Writing for ONJava/java.net - Process Guide

by (in reverse order of revision) Chris Adamson, Jon Mountjoy, chromatic, and Edd Dumbill
14 Apr 05

The commissioning process

ONJava and java.net have a simple commissioning process. If you have an idea for an article, send an abstract or outline to . Your proposal should be 1-2 paragraphs (or 5-10 bullet points) and should express what the article is about, why it matters, and what material you intend to cover (this should, as a side-effect, prove that you're addressing points one and two). I will respond within a few days to indicate whether or not this is a topic that has not recently been covered on the site and is of interest to our readership. Please include links to examples of your previous work if you have any. We usually send a contract after you've submitted a first draft that meets our standards (it doesn't have to be ready to publish, but it has to be at a level where we know it will eventually get there, perhaps with some rewriting). The writing process is described in detail below.

To make things easier for invoicing, each article needs a separate contract. The single exception is if the contract discusses a series of articles or a column. In that case, the contract will specify the number and frequency of articles.

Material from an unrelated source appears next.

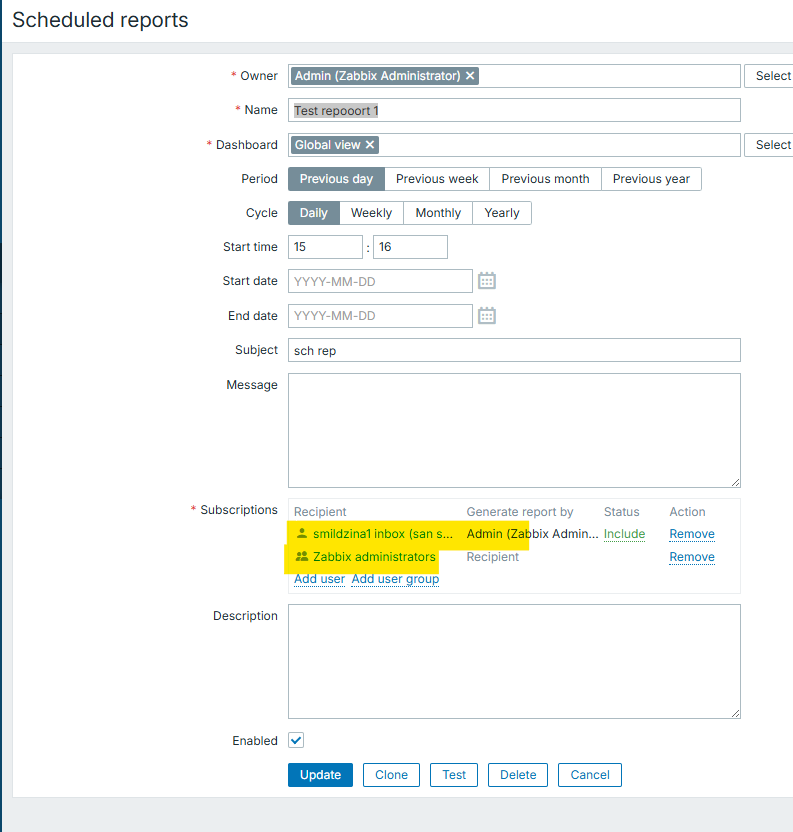Screen dimensions: 793x832
Task: Select Previous week period
Action: tap(437, 179)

If I've worked with you before, I may pitch you article ideas on subjects I think you could discuss well. For this reason, it's always a good idea to tell me about your strengths and your interests. In this way we can build a relationship for future articles.

Initially, it's better to propose just one article. Writing is sufficiently different from developing and adminstering, and we've found that it's easier to ease into it gradually.

Because we work primarily with freelance writers to cover many topics and subjects, we generally limit an author's paid contribution to one per month. This helps us spread the fortune, fame, and fatigue around nicely.

Writing your article

Write your article in HTML, using the onjava-javanet-template.html file as a guide to our very simple HTML style. Do not submit Microsoft Word documents. These will be discarded without being read.

Write in a compact, friendly, way. Probably the biggest mistake I see is authors writing for themselves or for some mythical audience of "experts", not for the novice developer who just wants to learn more about a new topic that interests them. There are a lot more of the former than the latter out there. Also, the style of our articles is best described as "feature article", not "academic paper" ? hint: if you start with a formal abstract, you're not writing a feature article. Articles should generally be around 2,000 words, which does not include the code. If your article is technical, which is usually the case, include example code. Don't feel pressure to keep your example code very small; it's better to be complete and correct than to try to squeak in under the word limit. Don't count code in the word-count.

The first few sentences of your article are critical in getting the attention of the reader: don't ramble, and use these sentences to explain in clear and interesting terms what your article is about, and why it matters.

Include plenty of hyperlinks to related articles and specifications. Perform searches on ONJava to determine which articles are related to your own. Hyperlink throughout the body of your article and try and include a "resources" list at the bottom of the article with links to this related material. It's a good idea to hyperlink the first use of any technology or specification to its home too. You might also want to link programming, mathematical, and other concepts to their entries in the Wikipedia. And if you have a sample code file (usually a zip or tar.gz), have a link for it in this section too.

First Time Writers

If you don't yet have much experience writing an article for publication, I will work with you on your outline and drafts. It's normal for an article to end up much different from the original plan. My job is to help you pick the right subject, tone, and approach to create an interesting and informative piece of work. I also want to find a good balance of things to publish.

It's very important to achieve a good narrative flow. It's much easier to write from a well-organized outline than it is to rework a poorly organized article.

Reviewing

Please check your work before sending it on to us. Don't check your article straight after writing. Get a good night's sleep and come back to it fresh.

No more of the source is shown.